+++ MATERIAL FORNECIDO

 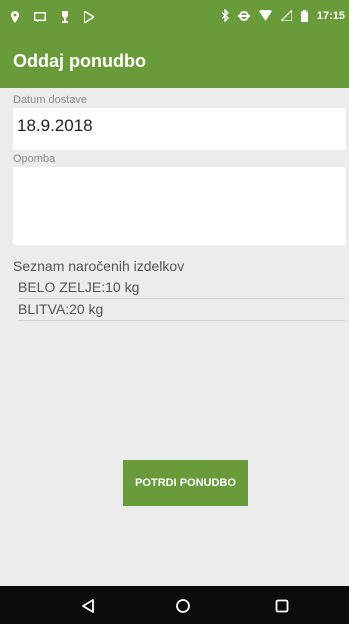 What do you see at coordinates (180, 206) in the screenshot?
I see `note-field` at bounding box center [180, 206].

++++++
+++ MATERIAL FORNECIDO

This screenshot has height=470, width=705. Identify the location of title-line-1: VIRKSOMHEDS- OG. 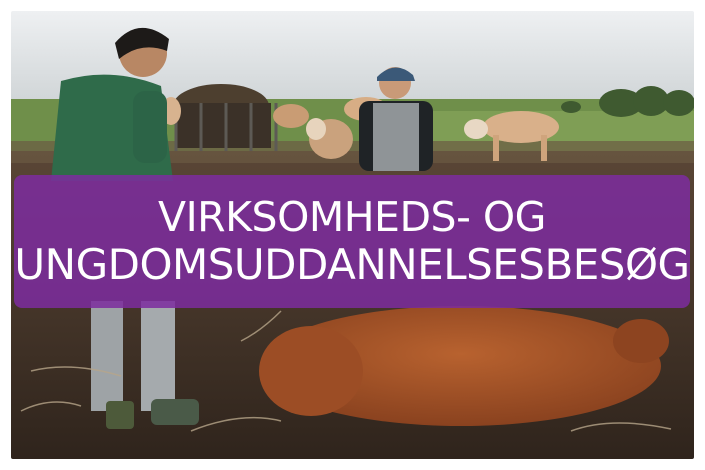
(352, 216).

++++++
+++ MATERIAL FORNECIDO

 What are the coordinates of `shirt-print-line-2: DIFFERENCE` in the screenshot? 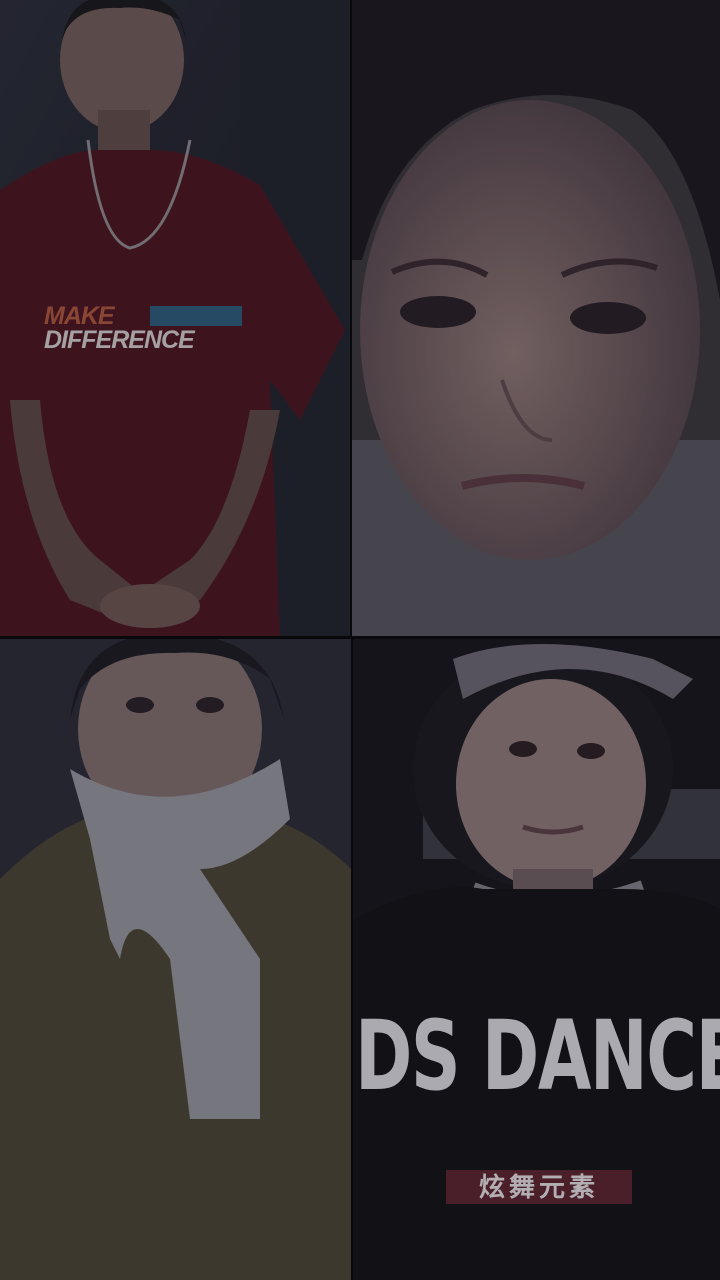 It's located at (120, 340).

++++++

• A TAREFA: Pode reproduzir, sem alterar nada, as linhas que começam na que contém "What do you" e terminam na que contém "center [180, 206].", com as duas incluídas? Deixe as imagens de fora da resposta.

• RESPOSTA AO EXERCÍCIO:
  What do you see at coordinates (180, 206) in the screenshot?
I see `note-field` at bounding box center [180, 206].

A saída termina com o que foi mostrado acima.